Data records –
· · · · · · ·

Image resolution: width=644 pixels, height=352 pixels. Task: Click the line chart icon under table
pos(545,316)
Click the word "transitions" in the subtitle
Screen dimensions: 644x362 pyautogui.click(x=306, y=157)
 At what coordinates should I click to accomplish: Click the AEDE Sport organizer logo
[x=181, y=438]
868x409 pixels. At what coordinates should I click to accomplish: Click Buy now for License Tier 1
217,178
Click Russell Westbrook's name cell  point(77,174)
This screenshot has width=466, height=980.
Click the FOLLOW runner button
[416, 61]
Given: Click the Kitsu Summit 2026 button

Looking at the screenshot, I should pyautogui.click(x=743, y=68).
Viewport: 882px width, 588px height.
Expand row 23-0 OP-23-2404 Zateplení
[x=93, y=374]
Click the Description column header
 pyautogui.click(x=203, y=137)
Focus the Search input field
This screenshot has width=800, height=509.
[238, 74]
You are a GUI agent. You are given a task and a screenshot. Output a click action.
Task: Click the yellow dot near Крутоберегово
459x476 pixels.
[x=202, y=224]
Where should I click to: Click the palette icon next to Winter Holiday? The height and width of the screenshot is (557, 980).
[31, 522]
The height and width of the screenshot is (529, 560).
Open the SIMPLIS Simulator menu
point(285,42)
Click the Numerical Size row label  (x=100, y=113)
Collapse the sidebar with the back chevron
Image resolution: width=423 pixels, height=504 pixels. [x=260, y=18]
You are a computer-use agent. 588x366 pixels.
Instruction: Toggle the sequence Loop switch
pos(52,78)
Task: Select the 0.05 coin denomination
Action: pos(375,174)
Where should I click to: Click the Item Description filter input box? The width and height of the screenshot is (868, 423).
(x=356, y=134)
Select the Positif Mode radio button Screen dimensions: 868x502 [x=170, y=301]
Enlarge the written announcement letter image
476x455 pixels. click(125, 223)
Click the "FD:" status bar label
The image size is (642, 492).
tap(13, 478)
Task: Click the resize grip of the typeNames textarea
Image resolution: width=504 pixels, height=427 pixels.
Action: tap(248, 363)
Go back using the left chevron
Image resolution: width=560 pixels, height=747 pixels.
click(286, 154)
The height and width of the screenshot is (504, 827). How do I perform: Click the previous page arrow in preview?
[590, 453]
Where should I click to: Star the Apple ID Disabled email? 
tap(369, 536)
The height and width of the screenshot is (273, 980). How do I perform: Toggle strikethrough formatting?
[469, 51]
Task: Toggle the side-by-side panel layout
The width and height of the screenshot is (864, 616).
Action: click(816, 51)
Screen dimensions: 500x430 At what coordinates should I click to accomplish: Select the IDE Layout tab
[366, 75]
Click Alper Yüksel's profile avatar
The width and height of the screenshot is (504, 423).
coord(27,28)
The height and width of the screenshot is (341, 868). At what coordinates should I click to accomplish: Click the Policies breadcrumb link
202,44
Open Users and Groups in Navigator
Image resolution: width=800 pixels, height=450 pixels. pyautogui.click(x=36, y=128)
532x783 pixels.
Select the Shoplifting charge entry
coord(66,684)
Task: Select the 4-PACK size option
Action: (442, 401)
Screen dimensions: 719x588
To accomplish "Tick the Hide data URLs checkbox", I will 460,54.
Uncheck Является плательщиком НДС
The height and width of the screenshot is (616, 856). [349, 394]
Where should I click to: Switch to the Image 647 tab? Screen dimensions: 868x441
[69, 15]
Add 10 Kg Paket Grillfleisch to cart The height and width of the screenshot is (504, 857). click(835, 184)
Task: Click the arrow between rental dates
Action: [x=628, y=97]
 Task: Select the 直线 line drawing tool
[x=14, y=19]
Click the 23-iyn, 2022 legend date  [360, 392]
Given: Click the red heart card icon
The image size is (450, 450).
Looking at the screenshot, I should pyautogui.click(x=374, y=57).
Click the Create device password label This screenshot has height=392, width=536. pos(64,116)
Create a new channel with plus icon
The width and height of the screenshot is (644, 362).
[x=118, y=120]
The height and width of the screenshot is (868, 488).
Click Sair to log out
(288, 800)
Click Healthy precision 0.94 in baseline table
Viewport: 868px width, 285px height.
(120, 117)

· · · · · · ·

Exercise objective – Would you transcribe, unchanged, every line of the material from the one containing "Select the Shoplifting charge entry" to the very end, including both, and nothing else?

Solution –
Select the Shoplifting charge entry
coord(66,684)
Task: Select the 4-PACK size option
Action: (442, 401)
Screen dimensions: 719x588
To accomplish "Tick the Hide data URLs checkbox", I will 460,54.
Uncheck Является плательщиком НДС
The height and width of the screenshot is (616, 856). [349, 394]
Where should I click to: Switch to the Image 647 tab? Screen dimensions: 868x441
[69, 15]
Add 10 Kg Paket Grillfleisch to cart The height and width of the screenshot is (504, 857). click(835, 184)
Task: Click the arrow between rental dates
Action: [x=628, y=97]
 Task: Select the 直线 line drawing tool
[x=14, y=19]
Click the 23-iyn, 2022 legend date  [360, 392]
Given: Click the red heart card icon
The image size is (450, 450).
Looking at the screenshot, I should pyautogui.click(x=374, y=57).
Click the Create device password label This screenshot has height=392, width=536. pos(64,116)
Create a new channel with plus icon
The width and height of the screenshot is (644, 362).
[x=118, y=120]
The height and width of the screenshot is (868, 488).
Click Sair to log out
(288, 800)
Click Healthy precision 0.94 in baseline table
Viewport: 868px width, 285px height.
(120, 117)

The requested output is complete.